There is a mechanical method that uses an air jet which separates lighter weight beans from heavier beans. It works by pushing beans through a number of screens that have holes in them.

Only certain size beans will pass through the holes and the lower quality beans are used for a lower grade coffee.

Cupping (Or Tasting)

The graded coffee is then packed and during each packing stage, regularly tasted to check the flavor and quality. This is called Cupping and there is a special room specially designed for tasting the coffee.

Coffee Cupping

To taste coffee professionally, you gurgle coffee in the back of the mouth to identify flavor, similar to wine-tasting. Coffee is checked for the following:

  • Acidity (high acidity coffee is better quality) Lower acidity coffee is poor quality and often referred to as “soar”
  • This describes how the coffee feels inside the mouth, so, it might feel heavy or velvety or even very light

Roasting (Pyrolysis)

There are three different types of roasts, light, medium, and dark. Light roasted isn’t as rich as dark roasts and they’re pale brown in color. A medium, roasted bean are mid-brown but dark roasts are almost black and look very silky on the outside that’s because they are covered in their own oil. Here’s how coffee beans are roasted:

The coffee that you enjoy is made out of beans that are roasted. Unroasted coffee is known as green coffee and retains all its wondrous flavor. Roasting changes green coffee into brown beans – those you’re used to seeing in coffee shops or at your favorite coffee roasters.

Coffee Roasting

Roasting (referred to as pyrolysis) uses temperatures of 290 Deg C and during the process; beans are turned continuously to prevent burning.

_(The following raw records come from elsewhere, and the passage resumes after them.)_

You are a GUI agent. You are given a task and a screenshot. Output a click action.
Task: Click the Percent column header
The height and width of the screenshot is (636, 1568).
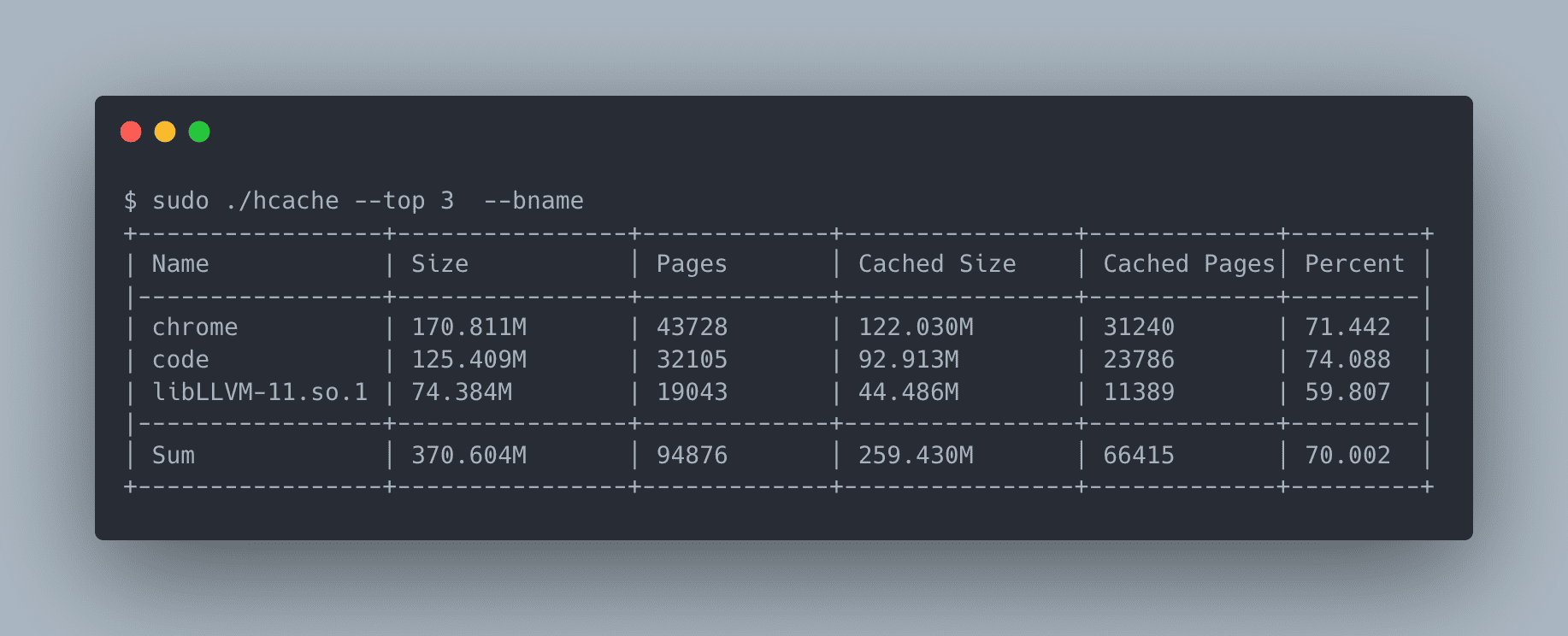1353,264
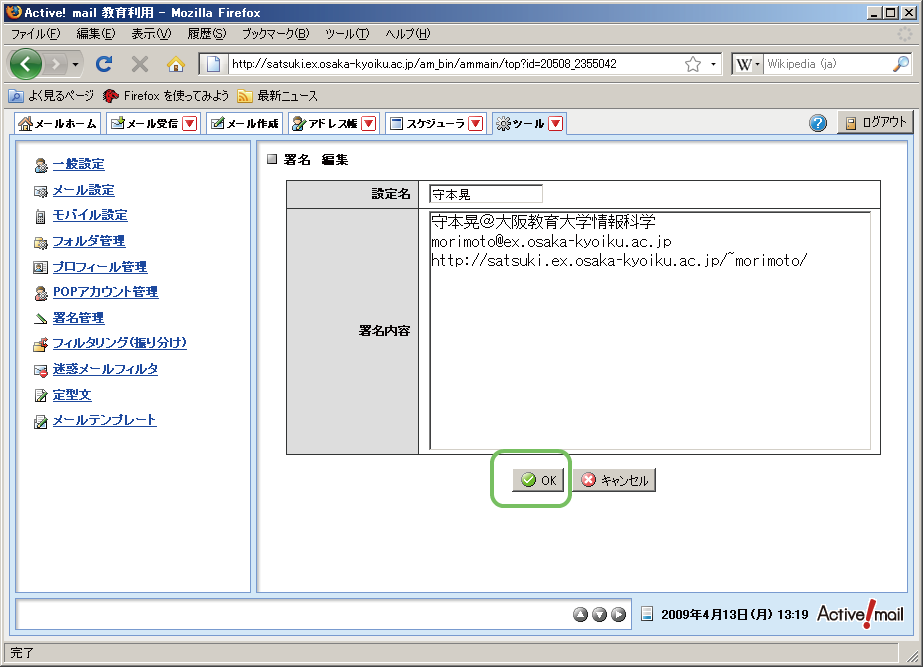Bookmark page with the star icon
The width and height of the screenshot is (923, 667).
(x=692, y=64)
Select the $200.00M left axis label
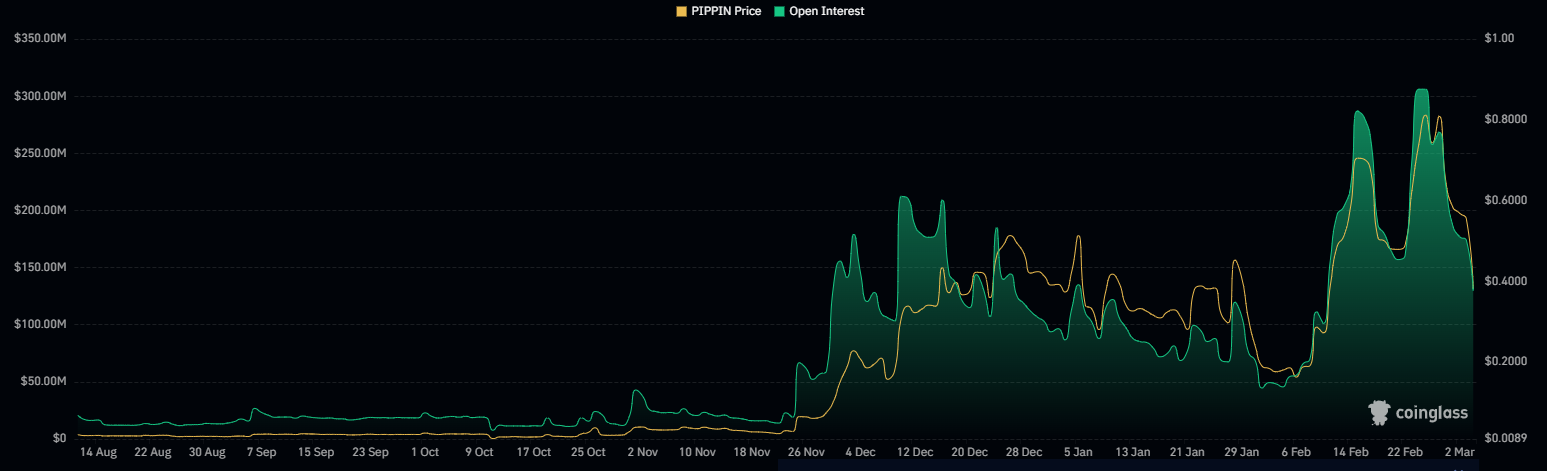This screenshot has height=471, width=1547. [40, 211]
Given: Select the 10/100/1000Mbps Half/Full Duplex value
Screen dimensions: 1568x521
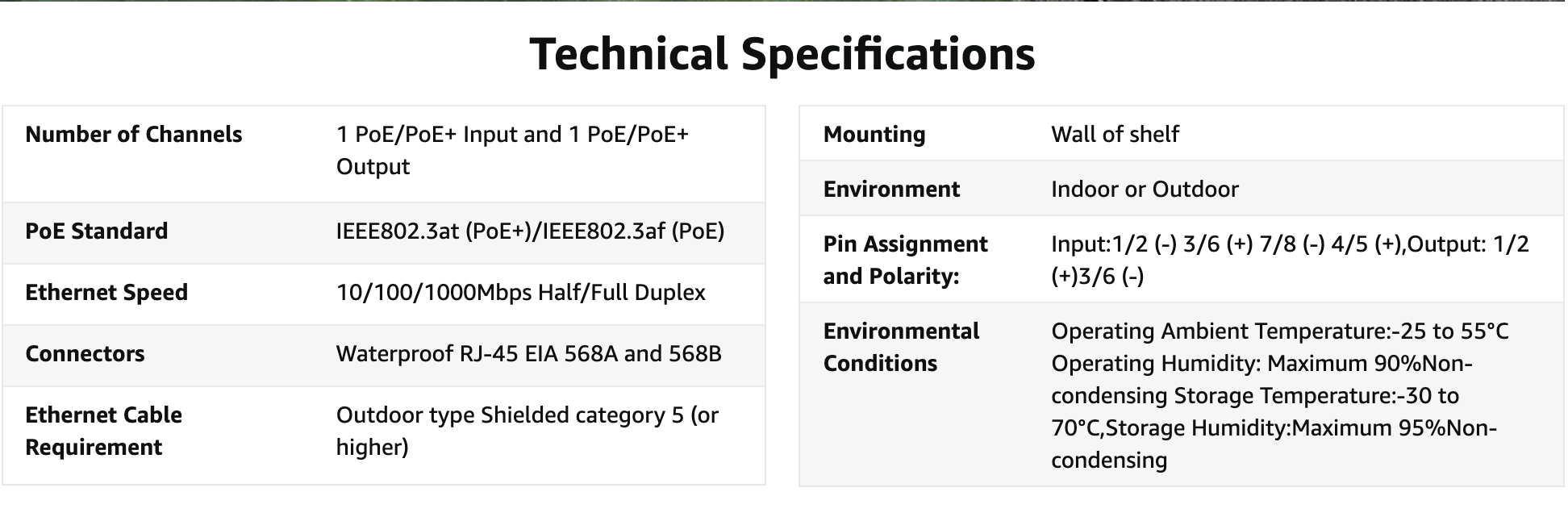Looking at the screenshot, I should (520, 293).
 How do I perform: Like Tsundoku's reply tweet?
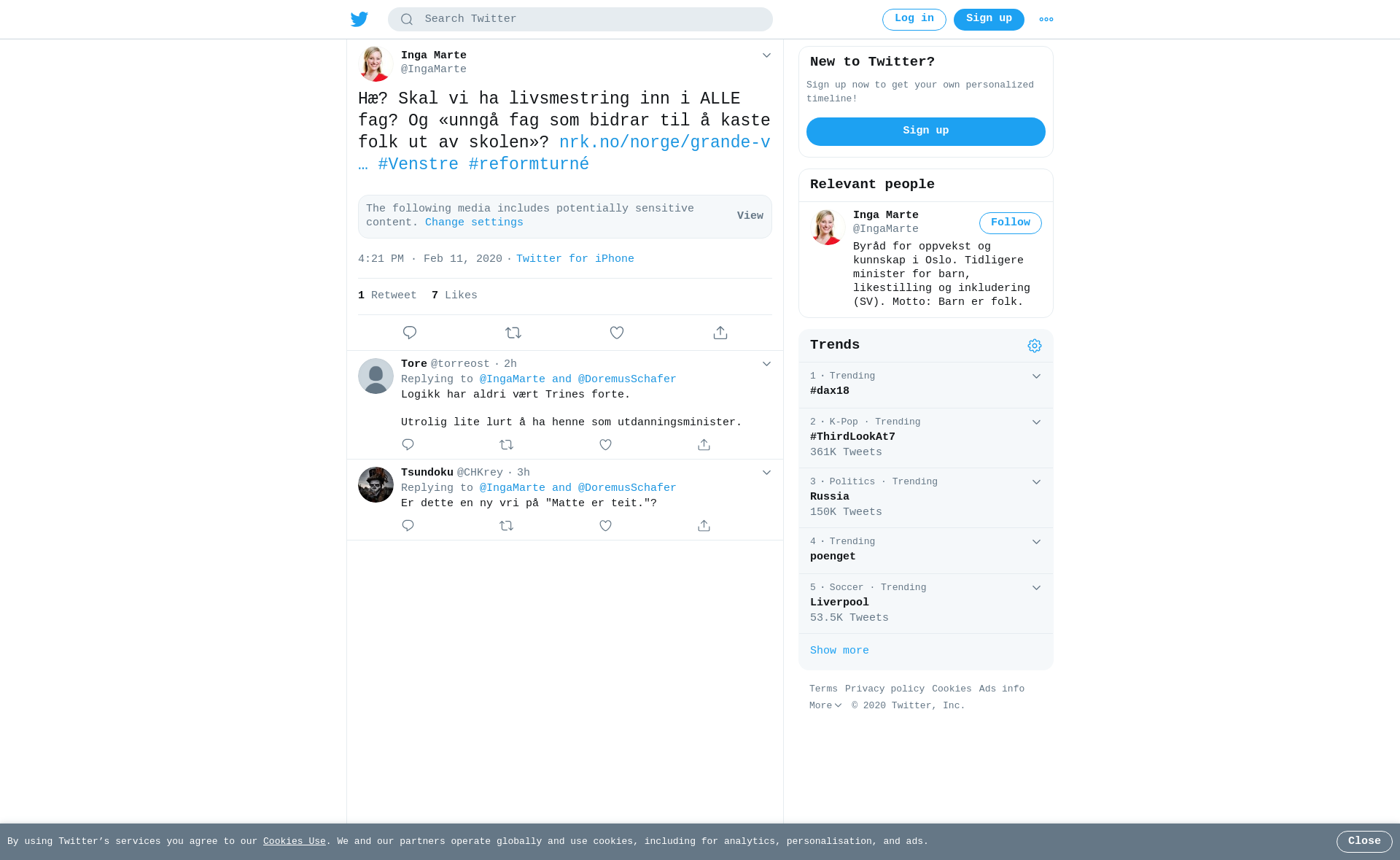tap(605, 526)
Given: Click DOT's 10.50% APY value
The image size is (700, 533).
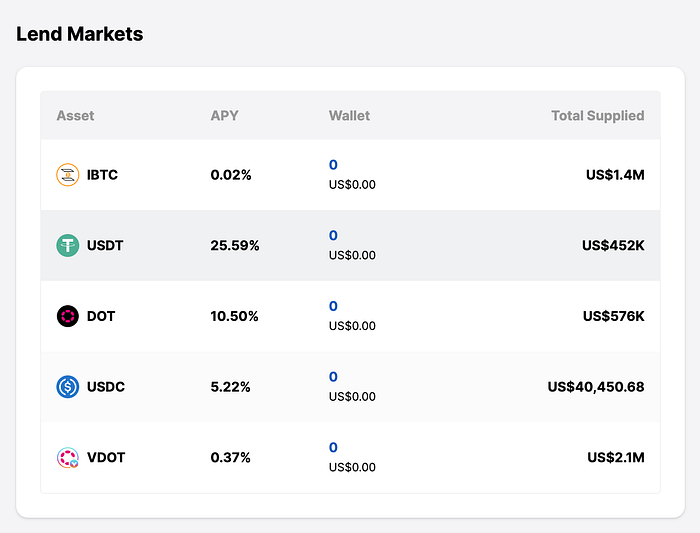Looking at the screenshot, I should coord(235,316).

First, the bean turns yellow and the roasting aroma starts to really envelop the senses, then once the bean reaches an internal temperature of around 200 Deg C, it grows to double its size, turning from yellow to light brown.

The color keeps changing as the temperature rises until it goes a rich brown and releases caffeol, its own special oil. The roasting process gives the bean its flavor and aroma.

The darker the bean, the more intense the roast. Once roasting is finished, beans are immersed in water to cool them quickly. Roasting is an art and often takes years to perfect which is why coffee roasting is only completed by experts.

Beans are usually roasted close to where the consumer buys them and that’s because once roasted, beans slowly deteriorate. Your own favorite coffee roaster will probably perform the process on-site. Some people even do it at home.

Grinding Coffee Beans

Next, it’s grinding down the coffee beans and the reason why coffee is ground is to really enhance the flavor of the cup of coffee.

Grinding Coffee Beans

There are different types of coffee grinders and each determines how quickly coffee releases its flavor, for example, espresso coffee is extremely finely ground but coffee made with filter coffee maker is coarsely ground.

Packing Ground Coffee

The packaging of any coffee, roasted or ground is especially important as exposing coffee to air poses quality issues, especially for ground coffee. Once the coffee is exposed to air, it starts to lose its flavor very quickly and that’s why coffee is generally packed in airtight jars or bags.

It is very important that once a pack or jar is opened, it is re-sealed as quickly as possible and stored away from sunlight as sunlight exposure also impacts flavor.

A Final Coffee Note…!

So now you know how coffee is prepared, from the very start of the process to drain the contents of your cup. That cup of coffee you’ve just enjoyed has taken years to reach you, in some cases more than 5 years!